Work order A:
Answer these questions from the water birth excerpt, please:
(i) In which city is the center the only freestanding birth center?
(ii) In what town does Jenna Shaw-Battista practice as a midwife?
(iii) What kind of research does the text call the lowest level of evidence?
Work order B:
Carry the water birth excerpt forward from its final sentence.

Excerpt:
Benefits of birthing in the water

In the city of San Francisco, we are the only freestanding birth center. We’re also the only facility in town that allows you to have a water birth.

In addition to pain relief there are several benefits associated with water birth, according to recent research. 

In one of its signature articles, Evidence Based Birth (EBB) does a great job summarizing the potential benefits of water birth:

  • Less use of artificial oxytocin
  • Higher rates of normal vaginal birth
  • Less use of episiotomy
  • Higher rates of intact perineum, especially in high-episiotomy settings
  • Lower rates of third- and fourth-degree tears, especially in high-episiotomy settings
  • Greater satisfaction with the birth experience
  • Lower rates of postpartum hemorrhage

Safety concerns about water birth

Whenever the topic of water birth comes up, one of the first questions we hear is, “But is that safe?”

The short answer is yes. The research shows that water birth is safe for both mother and baby. The benefits for moms are clear, and there is no evidence of harm to babies born in water.

Jenna Shaw-Battista, PhD, RN, NP, CNM, FACNM, is a midwife who practices in Davis, California, not too far from San Francisco. She is one of the foremost researchers on water birth and was an expert reviewer for the EBB water birth article, so we asked her to help us with the information we are presenting here.

It’s important to note that the safety and benefit of laboring in water is widely accepted among birth workers, medical professionals, and hospitals.

Birthing in the water, however, is still debated in these circles. Jenna spoke to some of the most common safety concerns. Keep in mind that the following risks are what the evidence has shown in case reports. Case reports are considered the lowest level of research evidence.

Dataset records:
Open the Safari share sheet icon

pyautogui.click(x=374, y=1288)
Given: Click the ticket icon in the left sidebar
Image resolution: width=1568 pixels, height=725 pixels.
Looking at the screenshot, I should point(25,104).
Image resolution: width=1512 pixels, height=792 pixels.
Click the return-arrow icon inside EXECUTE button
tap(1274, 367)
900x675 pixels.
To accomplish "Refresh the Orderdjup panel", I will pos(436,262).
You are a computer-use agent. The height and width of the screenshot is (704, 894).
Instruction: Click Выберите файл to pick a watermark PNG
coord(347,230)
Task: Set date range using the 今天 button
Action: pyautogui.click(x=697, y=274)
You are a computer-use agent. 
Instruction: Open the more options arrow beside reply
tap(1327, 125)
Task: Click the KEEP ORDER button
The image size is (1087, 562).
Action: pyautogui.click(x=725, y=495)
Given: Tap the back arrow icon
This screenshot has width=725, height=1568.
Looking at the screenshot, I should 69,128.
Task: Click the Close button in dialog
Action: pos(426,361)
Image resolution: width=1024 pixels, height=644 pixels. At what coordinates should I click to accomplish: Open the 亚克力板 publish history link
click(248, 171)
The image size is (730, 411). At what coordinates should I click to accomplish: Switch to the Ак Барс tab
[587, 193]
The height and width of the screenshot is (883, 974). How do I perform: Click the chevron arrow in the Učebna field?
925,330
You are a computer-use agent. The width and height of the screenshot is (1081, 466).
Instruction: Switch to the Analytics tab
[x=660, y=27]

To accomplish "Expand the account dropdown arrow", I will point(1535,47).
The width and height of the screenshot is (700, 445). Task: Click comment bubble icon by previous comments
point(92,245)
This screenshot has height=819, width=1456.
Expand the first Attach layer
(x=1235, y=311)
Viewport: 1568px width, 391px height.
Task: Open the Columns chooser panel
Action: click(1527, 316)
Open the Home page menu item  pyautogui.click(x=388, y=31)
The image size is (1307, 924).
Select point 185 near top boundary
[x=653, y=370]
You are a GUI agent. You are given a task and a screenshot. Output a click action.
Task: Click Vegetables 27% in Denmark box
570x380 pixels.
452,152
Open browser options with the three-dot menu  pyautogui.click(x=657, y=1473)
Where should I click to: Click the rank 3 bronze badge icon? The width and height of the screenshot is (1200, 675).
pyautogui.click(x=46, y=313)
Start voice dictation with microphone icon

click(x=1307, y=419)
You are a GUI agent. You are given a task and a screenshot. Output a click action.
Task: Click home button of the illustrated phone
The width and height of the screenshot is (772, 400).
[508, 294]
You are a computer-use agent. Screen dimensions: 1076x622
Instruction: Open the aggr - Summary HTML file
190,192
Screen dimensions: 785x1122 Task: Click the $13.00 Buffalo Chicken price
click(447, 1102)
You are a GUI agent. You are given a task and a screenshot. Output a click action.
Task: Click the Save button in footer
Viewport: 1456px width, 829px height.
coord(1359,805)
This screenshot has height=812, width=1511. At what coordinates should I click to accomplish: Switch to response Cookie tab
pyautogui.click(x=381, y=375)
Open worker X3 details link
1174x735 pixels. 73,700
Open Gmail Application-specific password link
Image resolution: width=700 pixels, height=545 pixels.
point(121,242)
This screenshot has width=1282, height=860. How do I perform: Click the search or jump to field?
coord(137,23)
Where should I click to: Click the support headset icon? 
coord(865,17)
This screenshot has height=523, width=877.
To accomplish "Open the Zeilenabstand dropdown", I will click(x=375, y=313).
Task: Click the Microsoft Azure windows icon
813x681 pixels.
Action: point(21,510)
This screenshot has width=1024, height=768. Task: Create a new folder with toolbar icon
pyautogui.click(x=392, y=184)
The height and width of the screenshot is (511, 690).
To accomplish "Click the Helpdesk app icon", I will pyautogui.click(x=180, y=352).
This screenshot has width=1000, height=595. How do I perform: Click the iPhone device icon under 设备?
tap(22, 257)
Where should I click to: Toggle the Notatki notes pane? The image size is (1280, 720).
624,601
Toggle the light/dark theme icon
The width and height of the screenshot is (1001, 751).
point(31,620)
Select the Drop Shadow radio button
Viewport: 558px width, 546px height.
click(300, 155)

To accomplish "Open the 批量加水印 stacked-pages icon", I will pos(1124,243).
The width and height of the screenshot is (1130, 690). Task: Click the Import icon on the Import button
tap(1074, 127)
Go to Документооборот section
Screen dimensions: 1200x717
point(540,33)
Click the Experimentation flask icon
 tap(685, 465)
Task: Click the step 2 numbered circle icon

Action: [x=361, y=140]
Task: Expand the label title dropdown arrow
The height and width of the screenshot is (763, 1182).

Result A:
(i) San Francisco
(ii) Davis, California
(iii) Case reports

Result B:
Umbilical cord snap

While umbilical cord snap is a possible complication if you pull the baby from the water too quickly, it is rare. To protect against this, as suggested by Evidence Based Birth, we make sure not to place too much traction on the cord when guiding the infant out of the water.

Water aspiration

Fetuses live in fluid in the womb, so welcoming a baby into water is a similar environment for them. While we used to believe that the initiation of a baby’s first breath came from being squeezed in the birth canal, we now know that the amniotic fluid in a baby’s lungs gets reabsorbed in the days preceding labor, thanks to hormonal influence.

In addition, we have learned that babies take their first breath because of a change in temperature. That’s why it’s important the water in a birth tub is the same temperature as the birthing parent’s body — 97-100 degrees Fahrenheit during labor and 99-100 during birth.

When the water is the correct temperature, the baby’s normal physiological response will be to breathe when he or she is lifted from the water.

And most importantly, babies are only in the water for a moment before they are lifted into their parents’ arms.

Infection in mothers and babies

Bacteria can grow in tubs, especially plastic tubing. At San Francisco Birth Center, our tubs are easy to clean, and they don’t have jets. These factors reduce the chance of bacteria growing, thereby lessening the possibility of infections.

Takeaways about water birth

In talking with Jenna, one of the best points she made was that water birth is not for everyone. It’s just a tool in the toolkit. If bathing calms you, you can try it for pain relief.

Also, just like birth center birth, water birth is for healthy, low-risk people who anticipate a healthy baby.

Jenna explained it this way: “There are now decades of research demonstrating that when you restrict water birth to healthy women with babies, who you expect to be healthy, there are no worse outcomes for them when they are in a controlled environment with a trained attendant.”

Jenna herself birthed both of her babies at home in the water. “I never would’ve done that if I found anything that said it wasn’t safe,” Jenna shared. “And I have read literally everything that’s been written about water birth.”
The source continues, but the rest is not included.